» WRITTEN REQUEST
Return the lines of the data from the one containing "Select the Premium Sandwiches section heading" through the end of the data, unchanged and with the pictures left out.

[Start PROVIDED MATERIAL]

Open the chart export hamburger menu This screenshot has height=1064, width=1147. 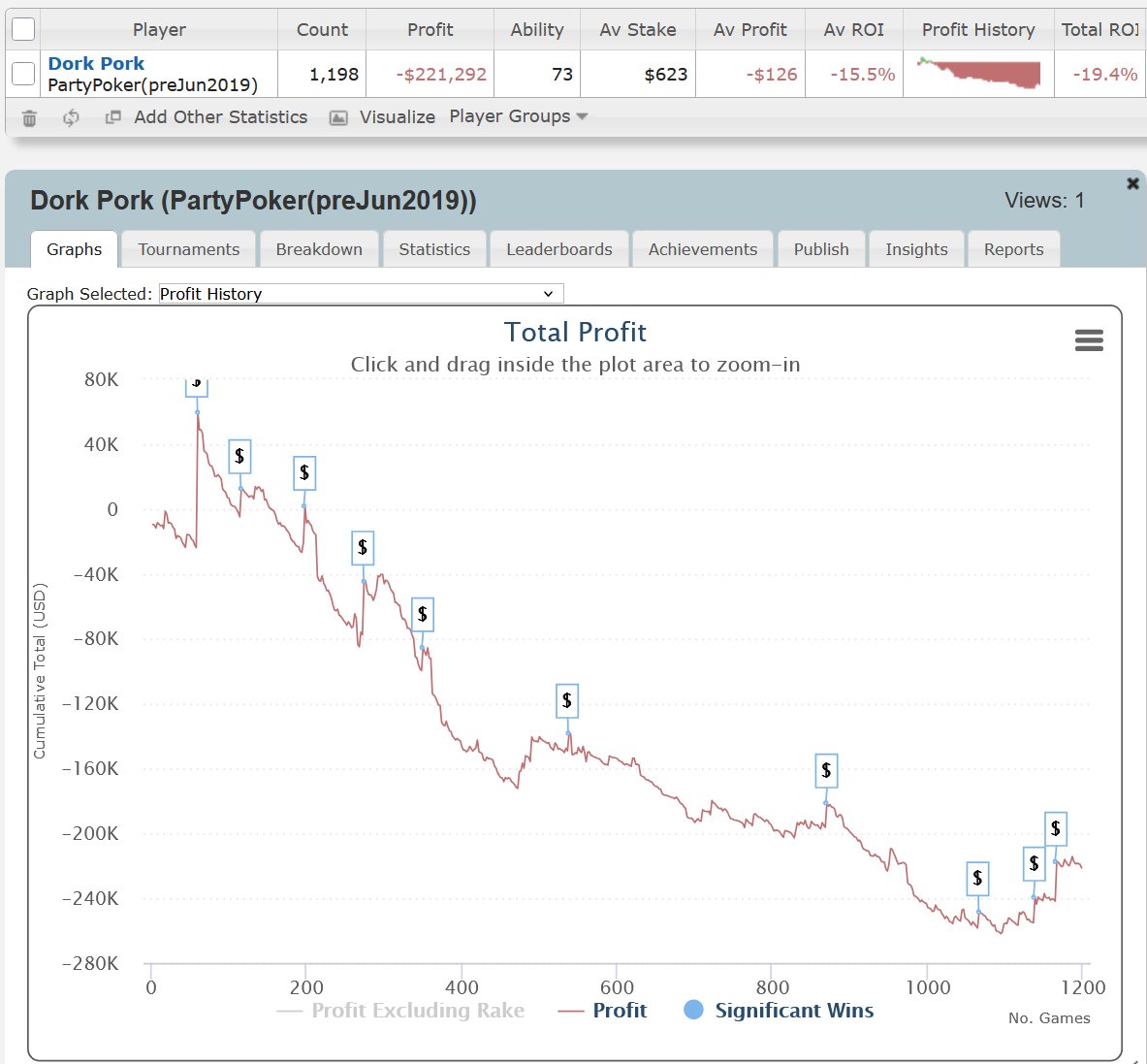click(1089, 340)
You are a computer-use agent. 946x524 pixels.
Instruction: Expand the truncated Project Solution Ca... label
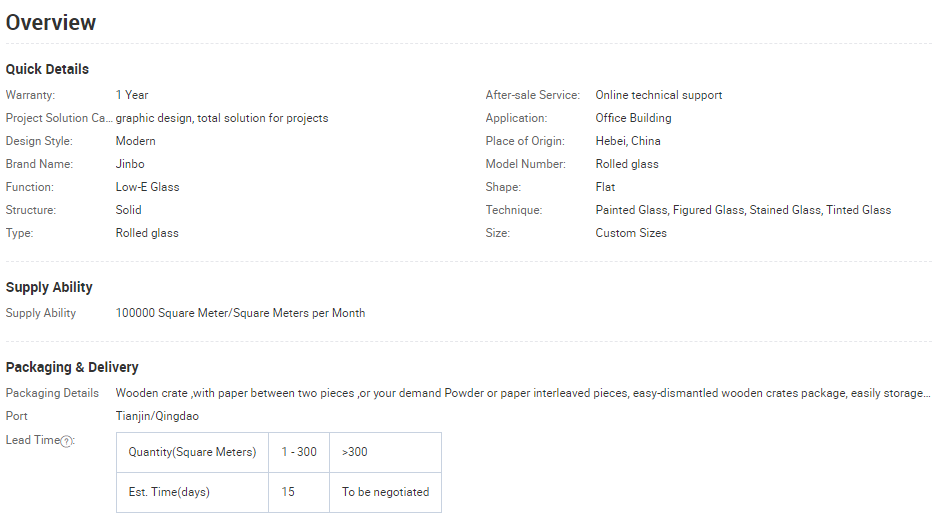point(59,118)

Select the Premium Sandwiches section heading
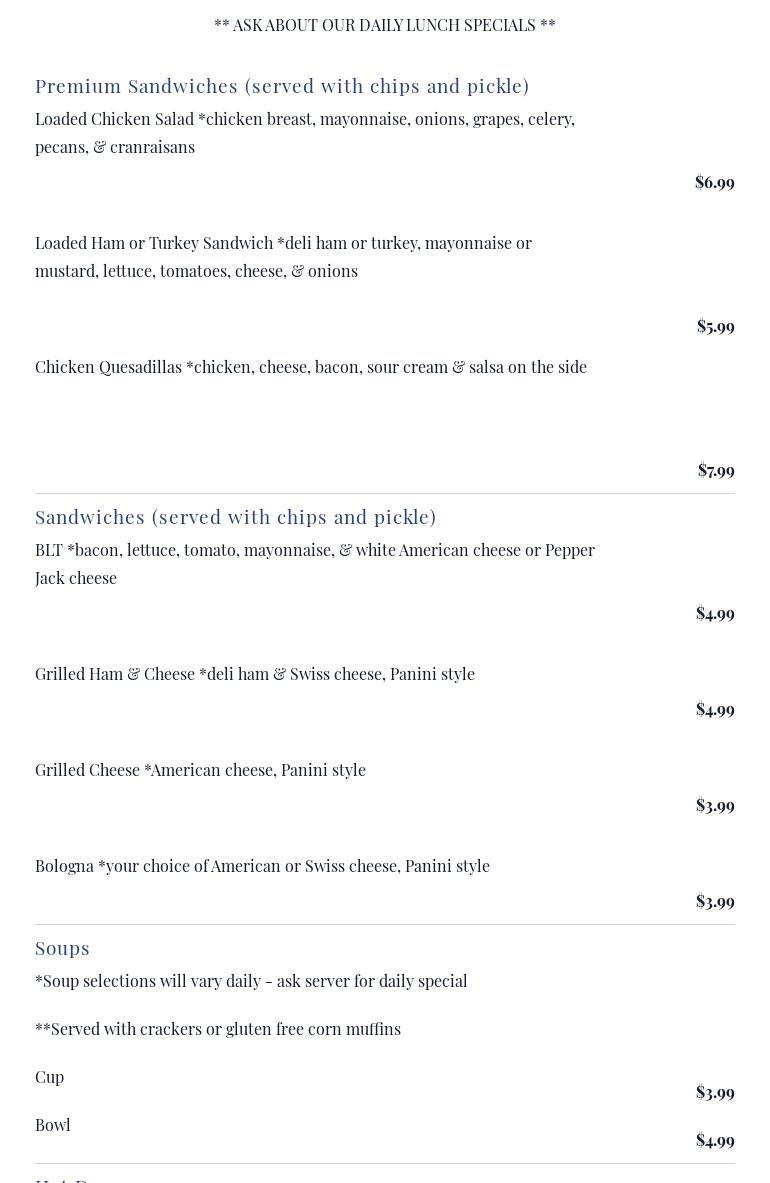point(282,86)
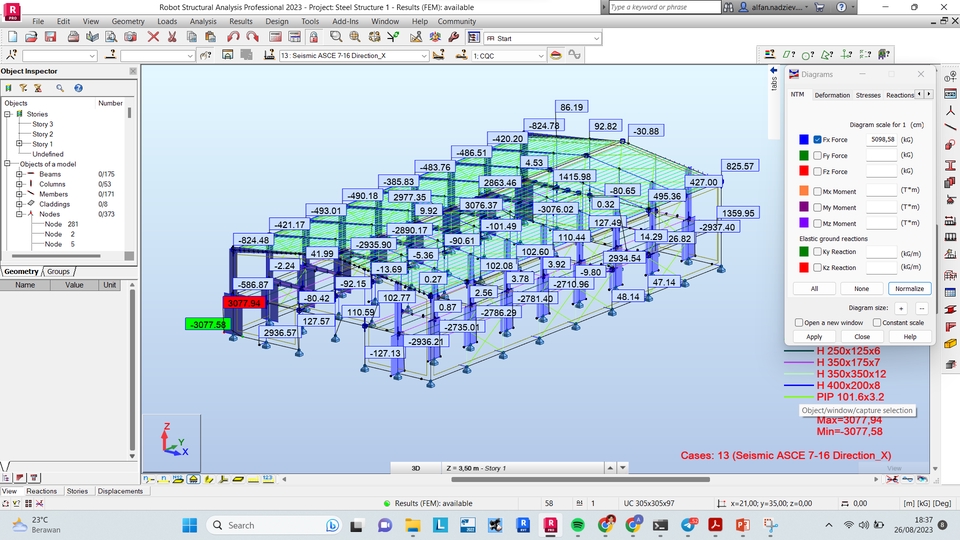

[End PROVIDED MATERIAL]

» RESPONSE
Select the Premium Sandwiches section heading
point(282,86)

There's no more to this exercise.